Serum Lipids and Fecal Steroids in Patients with Celiac Disease: Effects of Gluten-Free Diet and Cholestyramine

Abstract

Celiac disease is characterized by gluten-induced villous atrophy of the upper small intestine, which can result in a severe malabsorption and hypocholesterolemia. In the present study, cholesterol metabolism was investigated by measuring fecal neutral sterol and bile acid excretion in 24 patients with celiac disease of varying severity before and after a gluten-free diet and cholestyramine treatment. The mean fecal bile acid output was normal, modestly increased values being found in the most severe cases only. Thus, the presence of ileal dysfunction was infrequent. The fecal neutral sterol excretion was markedly increased and was positively correlated with fecal fat and serum triglycerides, and negatively with the jejunal villous height and the serum cholesterol level. The lower the latter, the higher was cholesterol elimination in feces and the higher was cholesterol synthesis. On a gluten-free diet, fecal steroid excretion was normalized. On a fat-rich diet, cholestyramine further increased fecal fat but had no effect on fecal neutral sterols. Serum cholesterol was further decreased as the result of an increase in fecal bile acids.

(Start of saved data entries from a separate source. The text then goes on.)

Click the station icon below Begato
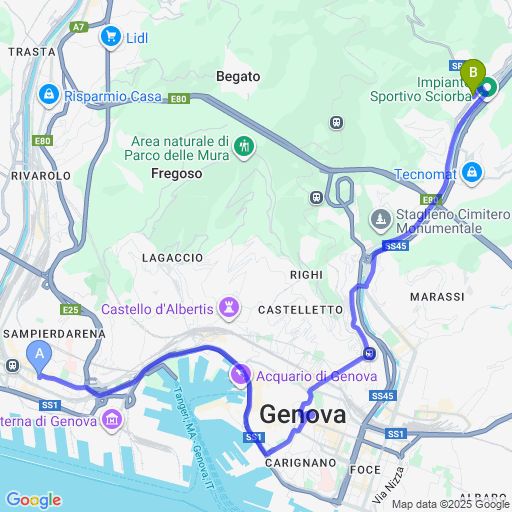Screen dimensions: 512x512 tap(337, 123)
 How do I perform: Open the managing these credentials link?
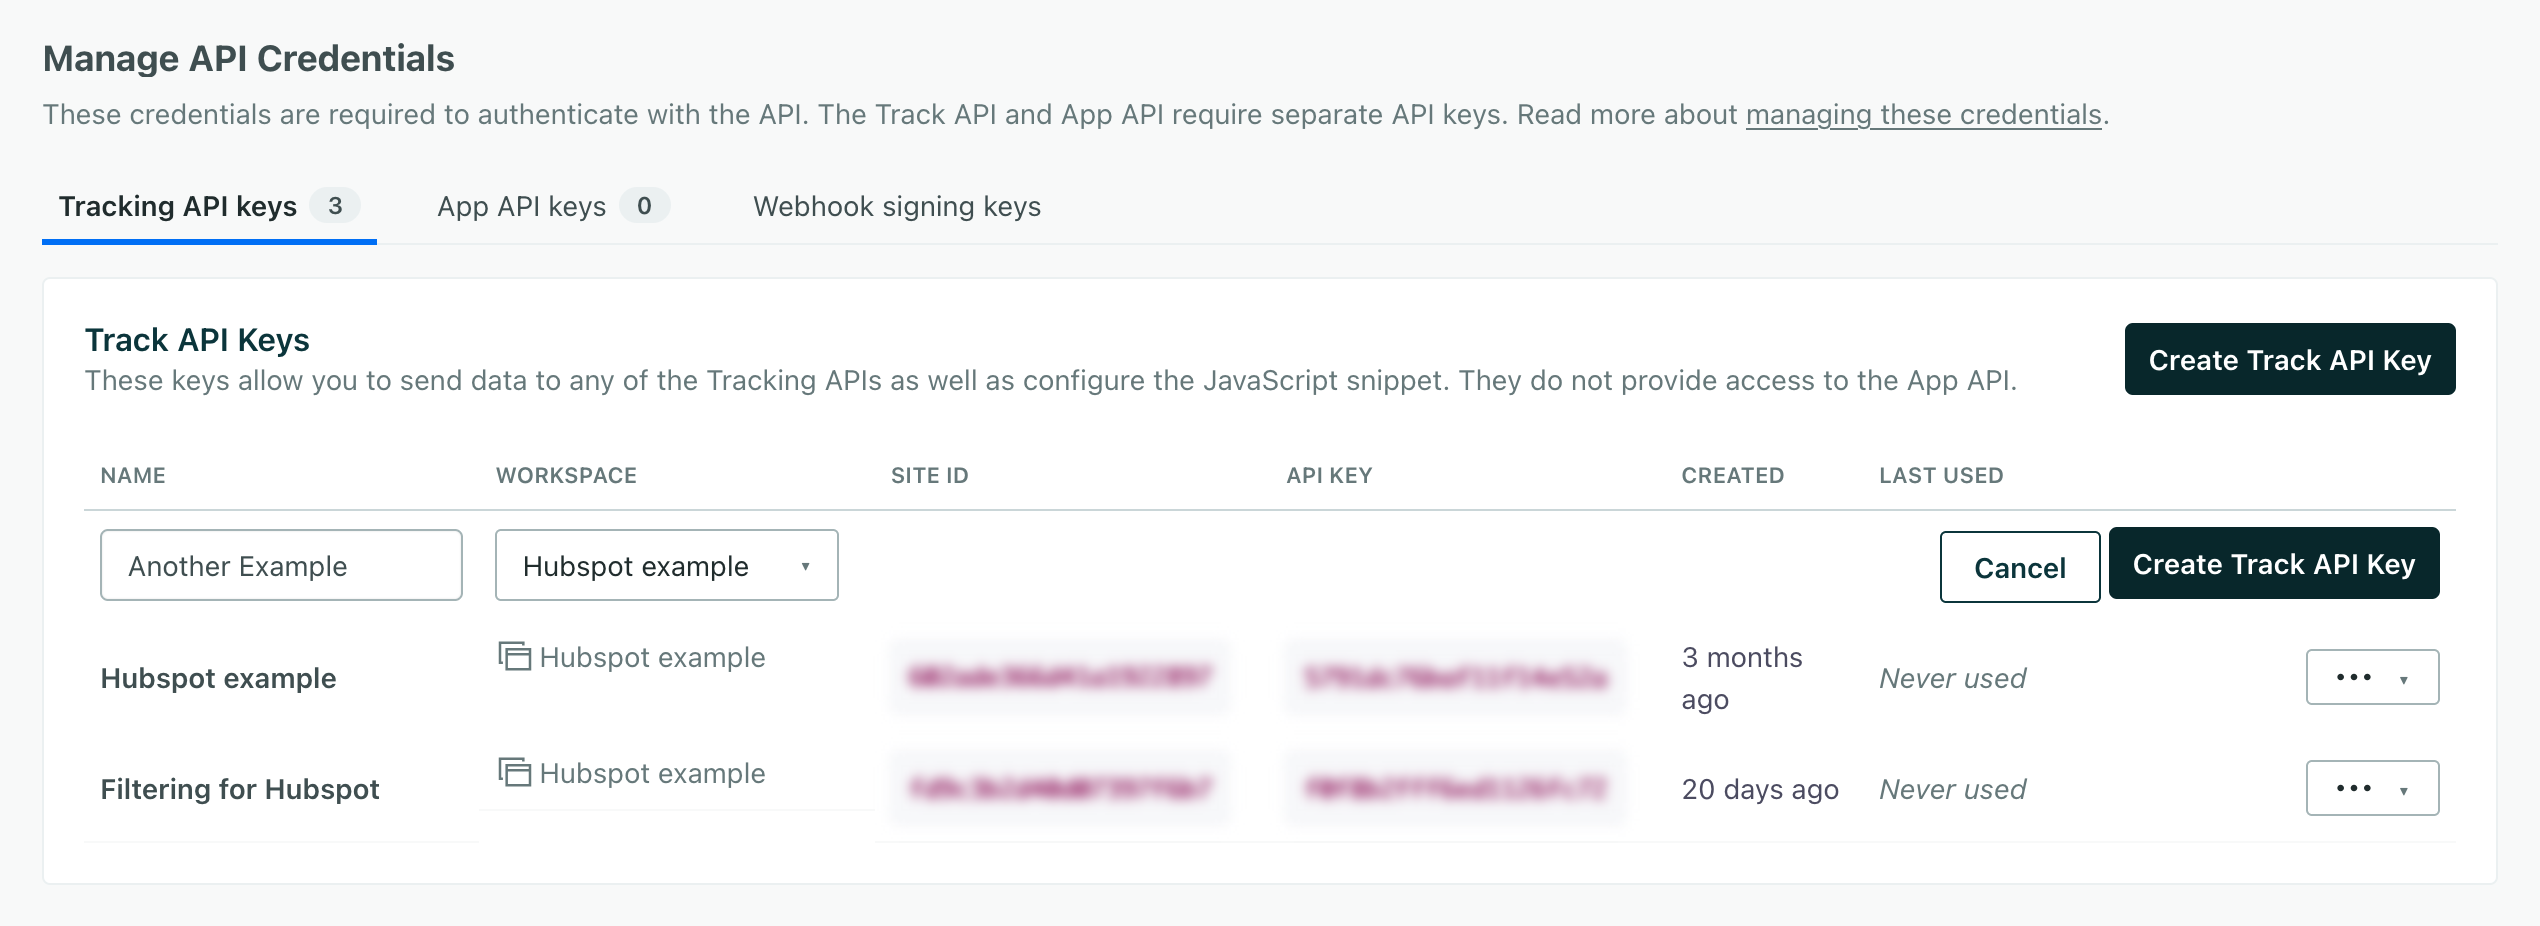(x=1922, y=114)
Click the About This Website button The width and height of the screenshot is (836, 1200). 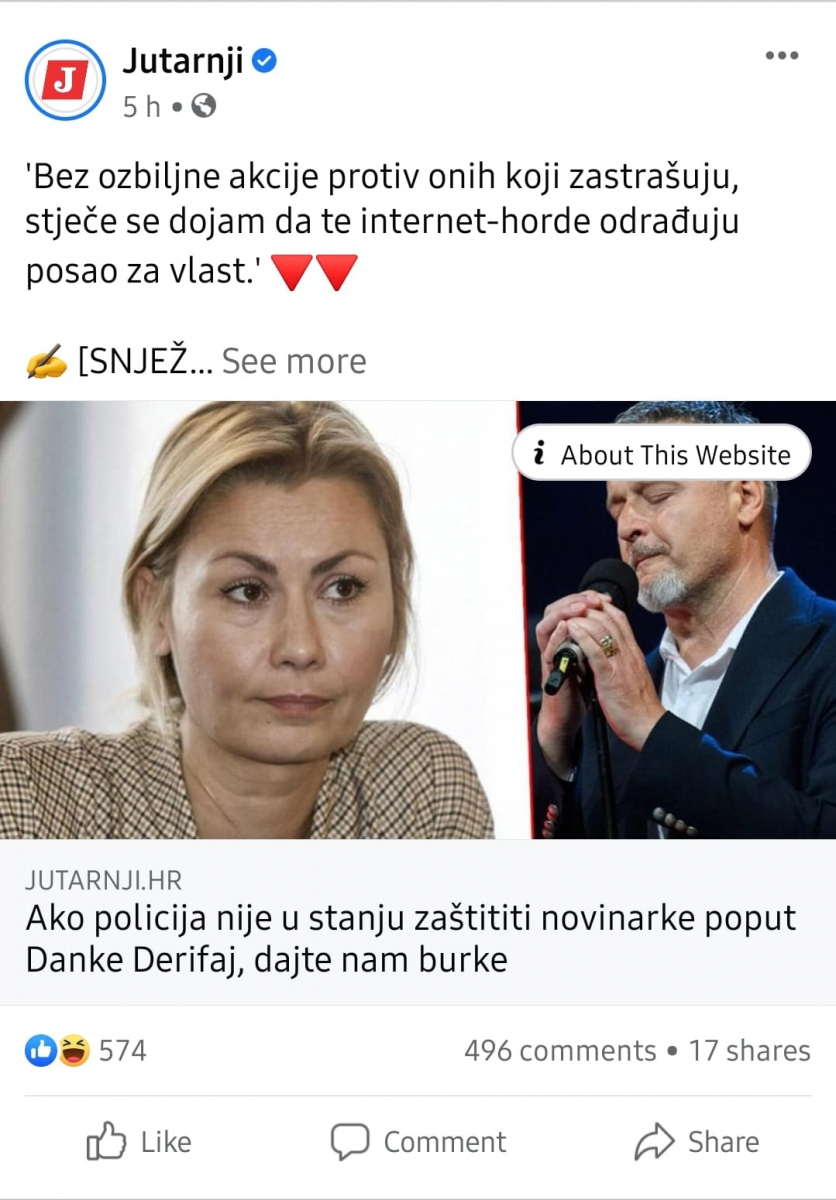[x=662, y=455]
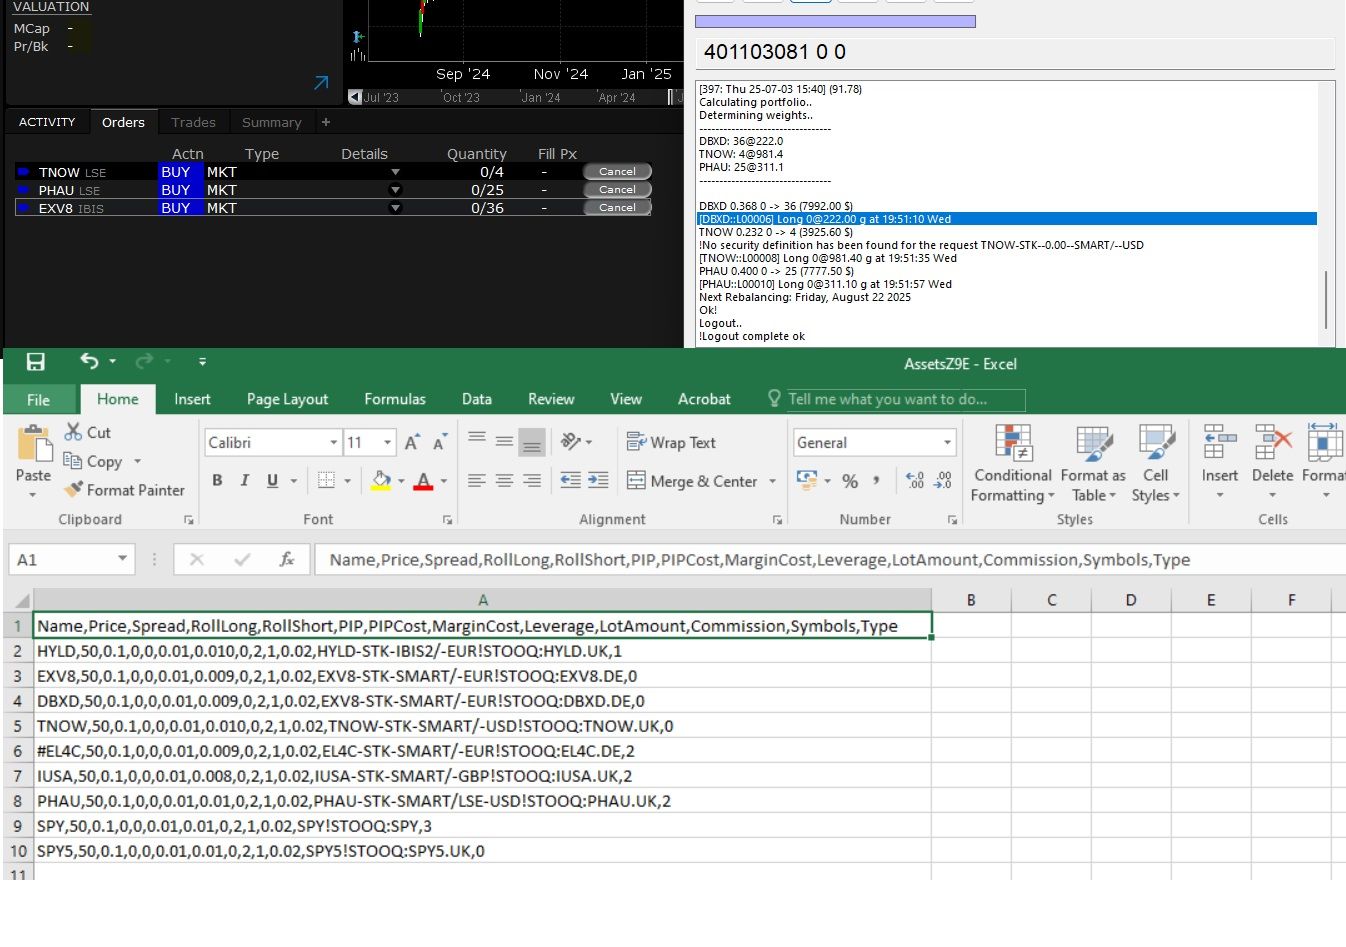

This increment was lowest in cases with the most severe steatorrhea, but elimination of dietary fat did not consistently improve fecal bile acid response to cholestyramine, indicating that the poor response in severe cases was not solely due to interference of fatty acids with cholestyramine. It can be concluded that the mucosal damage of the upper small intestine causes a proportionate cholesterol malabsorption, which is apparently the main reason for hypocholesterolemia in gluten enteropathy. The mechanism of hypertriglyceridemia found in severe cases with celiac disease requires further exploration.